You are viewing a plain text version of this content. The canonical link for it is here.
Posted to reviews@spark.apache.org by andrewor14 <gi...@git.apache.org> on 2014/08/29 00:57:52 UTC

[GitHub] spark pull request: [SPARK-3277] Fix external spilling with LZ4 as...

GitHub user andrewor14 opened a pull request:

    https://github.com/apache/spark/pull/2187

    [SPARK-3277] Fix external spilling with LZ4 assertion error

    The bulk of this PR is comprised of tests and documentation; the actual fix is really just adding 1 line of code (see `BlockObjectWriter.scala`). We currently do not run the `External*` test suites with different compression codecs, and this would have caught the bug reported in SPARK-3277. This PR extends the existing code to test spilling using all compression codecs known to Spark, including `LZ4`.
    
    **The actual bug**
    
    In `DiskBlockObjectWriter`, we only report the shuffle bytes written before we close the streams. With `LZ4`, all the bytes written in our metrics were 0 because `flush()` was not taking effect for some reason. In general, compression codecs may write additional bytes to the file after we call `close()`, and so we must also capture those bytes in our shuffle write metrics.
    
    Thanks @mridulm and @pwendell for help with debugging.

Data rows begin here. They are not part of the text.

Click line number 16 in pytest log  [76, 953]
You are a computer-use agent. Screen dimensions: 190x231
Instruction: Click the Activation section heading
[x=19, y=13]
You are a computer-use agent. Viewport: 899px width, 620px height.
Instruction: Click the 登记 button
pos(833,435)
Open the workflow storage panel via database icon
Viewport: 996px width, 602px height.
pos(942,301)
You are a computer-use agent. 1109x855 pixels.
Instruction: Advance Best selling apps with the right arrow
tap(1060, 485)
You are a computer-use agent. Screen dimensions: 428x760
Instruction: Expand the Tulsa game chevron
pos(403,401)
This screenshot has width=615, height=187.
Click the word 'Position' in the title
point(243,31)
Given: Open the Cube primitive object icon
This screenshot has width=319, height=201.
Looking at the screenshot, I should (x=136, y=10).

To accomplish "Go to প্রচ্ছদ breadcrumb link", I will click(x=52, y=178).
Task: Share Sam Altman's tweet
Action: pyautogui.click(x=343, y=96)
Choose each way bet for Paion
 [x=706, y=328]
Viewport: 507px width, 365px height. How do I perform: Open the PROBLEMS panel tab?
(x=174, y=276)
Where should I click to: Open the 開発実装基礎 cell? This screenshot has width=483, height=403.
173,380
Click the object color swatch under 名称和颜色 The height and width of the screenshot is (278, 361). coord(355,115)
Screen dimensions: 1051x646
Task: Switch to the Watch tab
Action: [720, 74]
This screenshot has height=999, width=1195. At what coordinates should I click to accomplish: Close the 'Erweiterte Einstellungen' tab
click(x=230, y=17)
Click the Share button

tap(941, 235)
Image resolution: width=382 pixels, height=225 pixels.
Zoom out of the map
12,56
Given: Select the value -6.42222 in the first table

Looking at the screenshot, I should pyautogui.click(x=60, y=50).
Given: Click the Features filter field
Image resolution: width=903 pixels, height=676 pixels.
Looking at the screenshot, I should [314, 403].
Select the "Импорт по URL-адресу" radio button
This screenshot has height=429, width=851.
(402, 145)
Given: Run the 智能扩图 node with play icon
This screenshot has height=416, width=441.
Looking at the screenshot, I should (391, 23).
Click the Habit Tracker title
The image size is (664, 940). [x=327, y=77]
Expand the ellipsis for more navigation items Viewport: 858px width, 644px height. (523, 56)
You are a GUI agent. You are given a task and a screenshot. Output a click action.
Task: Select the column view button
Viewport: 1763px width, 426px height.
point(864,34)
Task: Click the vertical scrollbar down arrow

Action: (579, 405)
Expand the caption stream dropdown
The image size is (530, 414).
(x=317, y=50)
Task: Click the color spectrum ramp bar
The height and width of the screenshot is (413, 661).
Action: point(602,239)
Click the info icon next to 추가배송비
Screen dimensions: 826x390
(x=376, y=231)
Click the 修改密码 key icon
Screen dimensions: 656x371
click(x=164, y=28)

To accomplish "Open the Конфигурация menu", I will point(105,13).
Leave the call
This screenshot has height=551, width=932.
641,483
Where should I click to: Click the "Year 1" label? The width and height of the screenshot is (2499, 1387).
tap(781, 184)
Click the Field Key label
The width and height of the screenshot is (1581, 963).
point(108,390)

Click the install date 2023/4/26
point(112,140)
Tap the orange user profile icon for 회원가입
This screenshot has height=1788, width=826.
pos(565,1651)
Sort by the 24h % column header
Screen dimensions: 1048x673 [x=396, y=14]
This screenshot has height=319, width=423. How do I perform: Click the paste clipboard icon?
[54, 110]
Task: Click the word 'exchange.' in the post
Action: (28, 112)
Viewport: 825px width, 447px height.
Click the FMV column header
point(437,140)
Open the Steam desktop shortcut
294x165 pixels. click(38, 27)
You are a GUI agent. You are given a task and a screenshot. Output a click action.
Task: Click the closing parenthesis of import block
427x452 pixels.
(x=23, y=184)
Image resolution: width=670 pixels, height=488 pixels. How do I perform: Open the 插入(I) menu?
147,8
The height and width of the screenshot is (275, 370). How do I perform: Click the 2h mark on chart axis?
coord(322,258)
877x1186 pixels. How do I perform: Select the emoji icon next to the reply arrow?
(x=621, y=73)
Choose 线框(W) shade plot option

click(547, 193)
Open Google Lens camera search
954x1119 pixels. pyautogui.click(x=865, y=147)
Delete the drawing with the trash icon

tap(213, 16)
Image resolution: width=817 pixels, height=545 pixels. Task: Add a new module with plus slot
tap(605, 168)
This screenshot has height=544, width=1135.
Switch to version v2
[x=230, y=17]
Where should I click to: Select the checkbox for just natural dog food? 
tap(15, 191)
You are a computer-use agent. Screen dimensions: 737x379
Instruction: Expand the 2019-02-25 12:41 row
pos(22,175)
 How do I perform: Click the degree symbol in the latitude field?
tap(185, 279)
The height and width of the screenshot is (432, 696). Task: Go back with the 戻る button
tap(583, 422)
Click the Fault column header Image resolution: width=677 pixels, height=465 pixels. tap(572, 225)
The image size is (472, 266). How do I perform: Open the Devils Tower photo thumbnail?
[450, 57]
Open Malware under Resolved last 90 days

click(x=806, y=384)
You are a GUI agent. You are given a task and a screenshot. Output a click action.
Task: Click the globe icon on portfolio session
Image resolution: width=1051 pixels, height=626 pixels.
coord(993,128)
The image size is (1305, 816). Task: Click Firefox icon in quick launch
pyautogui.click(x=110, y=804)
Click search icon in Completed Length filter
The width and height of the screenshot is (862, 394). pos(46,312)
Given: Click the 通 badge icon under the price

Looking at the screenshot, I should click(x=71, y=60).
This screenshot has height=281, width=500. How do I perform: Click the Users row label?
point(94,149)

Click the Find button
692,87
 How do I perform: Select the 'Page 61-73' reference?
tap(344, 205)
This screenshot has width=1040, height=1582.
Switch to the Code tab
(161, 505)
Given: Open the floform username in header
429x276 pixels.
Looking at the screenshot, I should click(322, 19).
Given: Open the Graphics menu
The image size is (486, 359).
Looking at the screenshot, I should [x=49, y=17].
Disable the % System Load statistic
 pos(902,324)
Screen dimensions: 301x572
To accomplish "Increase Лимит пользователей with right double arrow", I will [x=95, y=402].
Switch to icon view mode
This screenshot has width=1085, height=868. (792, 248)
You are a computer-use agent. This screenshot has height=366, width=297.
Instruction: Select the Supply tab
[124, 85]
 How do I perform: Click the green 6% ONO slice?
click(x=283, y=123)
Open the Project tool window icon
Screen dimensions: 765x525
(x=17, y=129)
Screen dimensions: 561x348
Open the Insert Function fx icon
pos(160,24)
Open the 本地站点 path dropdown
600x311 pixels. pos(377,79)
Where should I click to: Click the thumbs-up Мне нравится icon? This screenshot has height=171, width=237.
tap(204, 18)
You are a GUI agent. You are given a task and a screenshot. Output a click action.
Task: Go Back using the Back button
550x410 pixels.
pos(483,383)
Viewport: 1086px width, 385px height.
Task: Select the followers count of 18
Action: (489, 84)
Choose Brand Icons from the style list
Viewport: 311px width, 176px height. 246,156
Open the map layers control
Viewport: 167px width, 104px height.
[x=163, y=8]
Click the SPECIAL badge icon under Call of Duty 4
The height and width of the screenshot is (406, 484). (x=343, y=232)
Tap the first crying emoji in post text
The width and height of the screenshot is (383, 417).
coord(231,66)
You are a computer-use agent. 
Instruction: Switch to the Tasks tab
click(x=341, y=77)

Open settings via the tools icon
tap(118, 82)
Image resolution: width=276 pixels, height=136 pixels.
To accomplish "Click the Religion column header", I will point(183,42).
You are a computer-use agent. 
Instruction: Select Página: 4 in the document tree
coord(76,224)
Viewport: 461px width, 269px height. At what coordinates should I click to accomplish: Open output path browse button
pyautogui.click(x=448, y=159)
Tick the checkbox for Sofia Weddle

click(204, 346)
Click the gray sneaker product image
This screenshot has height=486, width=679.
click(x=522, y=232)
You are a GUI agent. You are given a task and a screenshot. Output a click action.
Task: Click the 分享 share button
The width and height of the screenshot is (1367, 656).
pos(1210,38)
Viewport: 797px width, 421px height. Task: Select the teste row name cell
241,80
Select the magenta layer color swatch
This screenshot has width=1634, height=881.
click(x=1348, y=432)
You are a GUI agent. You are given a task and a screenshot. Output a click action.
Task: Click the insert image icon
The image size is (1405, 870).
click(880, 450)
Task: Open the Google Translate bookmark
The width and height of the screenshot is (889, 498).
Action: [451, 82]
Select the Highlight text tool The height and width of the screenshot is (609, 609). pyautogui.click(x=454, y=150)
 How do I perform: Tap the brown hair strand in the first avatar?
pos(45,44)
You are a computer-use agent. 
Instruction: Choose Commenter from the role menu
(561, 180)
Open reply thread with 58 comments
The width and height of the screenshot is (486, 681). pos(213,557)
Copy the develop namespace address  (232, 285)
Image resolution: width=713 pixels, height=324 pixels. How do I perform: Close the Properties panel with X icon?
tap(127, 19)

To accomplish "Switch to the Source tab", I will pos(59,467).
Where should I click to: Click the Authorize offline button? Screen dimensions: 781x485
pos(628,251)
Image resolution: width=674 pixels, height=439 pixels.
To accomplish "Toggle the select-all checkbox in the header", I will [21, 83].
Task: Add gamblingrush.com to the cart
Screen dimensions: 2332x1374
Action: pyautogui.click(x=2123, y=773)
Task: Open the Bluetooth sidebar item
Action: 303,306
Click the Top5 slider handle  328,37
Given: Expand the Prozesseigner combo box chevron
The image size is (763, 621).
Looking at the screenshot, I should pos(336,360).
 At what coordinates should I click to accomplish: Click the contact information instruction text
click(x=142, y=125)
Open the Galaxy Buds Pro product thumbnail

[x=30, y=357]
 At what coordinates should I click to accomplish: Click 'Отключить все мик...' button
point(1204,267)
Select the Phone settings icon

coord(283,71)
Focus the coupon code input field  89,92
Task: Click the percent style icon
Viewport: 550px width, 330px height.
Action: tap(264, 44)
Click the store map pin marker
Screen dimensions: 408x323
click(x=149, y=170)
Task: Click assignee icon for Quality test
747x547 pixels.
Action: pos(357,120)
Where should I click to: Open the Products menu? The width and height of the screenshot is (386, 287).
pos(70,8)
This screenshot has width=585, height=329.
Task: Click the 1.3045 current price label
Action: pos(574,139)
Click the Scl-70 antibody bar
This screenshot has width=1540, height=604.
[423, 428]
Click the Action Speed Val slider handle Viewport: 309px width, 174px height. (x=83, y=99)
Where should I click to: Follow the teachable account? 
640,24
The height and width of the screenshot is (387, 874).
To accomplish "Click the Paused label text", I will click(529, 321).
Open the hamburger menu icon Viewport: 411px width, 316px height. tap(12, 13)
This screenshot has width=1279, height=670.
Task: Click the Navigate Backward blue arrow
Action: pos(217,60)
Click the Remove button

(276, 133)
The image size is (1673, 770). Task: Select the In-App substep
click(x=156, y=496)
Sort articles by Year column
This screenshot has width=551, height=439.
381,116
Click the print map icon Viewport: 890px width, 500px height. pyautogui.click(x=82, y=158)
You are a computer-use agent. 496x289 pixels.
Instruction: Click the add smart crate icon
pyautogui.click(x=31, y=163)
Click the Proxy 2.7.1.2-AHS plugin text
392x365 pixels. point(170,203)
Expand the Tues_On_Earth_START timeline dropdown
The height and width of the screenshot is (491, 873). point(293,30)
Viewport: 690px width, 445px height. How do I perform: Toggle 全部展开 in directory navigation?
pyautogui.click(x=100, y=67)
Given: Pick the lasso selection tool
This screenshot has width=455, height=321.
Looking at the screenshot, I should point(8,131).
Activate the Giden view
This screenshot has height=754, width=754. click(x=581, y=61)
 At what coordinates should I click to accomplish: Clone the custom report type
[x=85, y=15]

You can merge this pull request into a Git repository by running:

    $ git pull https://github.com/andrewor14/spark fix-lz4-spilling

Alternatively you can review and apply these changes as the patch at:

    https://github.com/apache/spark/pull/2187.patch

To close this pull request, make a commit to your master/trunk branch
with (at least) the following in the commit message:

    This closes #2187
    
----
commit 1bfa7438f8cb5ef00842e67f343dd02eb9679c8a
Author: Andrew Or <an...@gmail.com>
Date:   2014-08-28T20:15:32Z

    Add more information to assert for better debugging

commit b264a84bcd848609f26ba80f23391c439369180e
Author: Andrew Or <an...@gmail.com>
Date:   2014-08-28T20:59:07Z

    ExternalAppendOnlyMapSuite code style fixes (minor)

commit 4bbcf68cad63d6f787a445e2eb724fcd6e6acb7c
Author: Andrew Or <an...@gmail.com>
Date:   2014-08-28T21:38:25Z

    Update tests to actually test all compression codecs

commit 089593f6d388980694f031641091b58e1d8dcfc7
Author: Andrew Or <an...@gmail.com>
Date:   2014-08-28T21:57:59Z

    Actually fix SPARK-3277 (tests still fail)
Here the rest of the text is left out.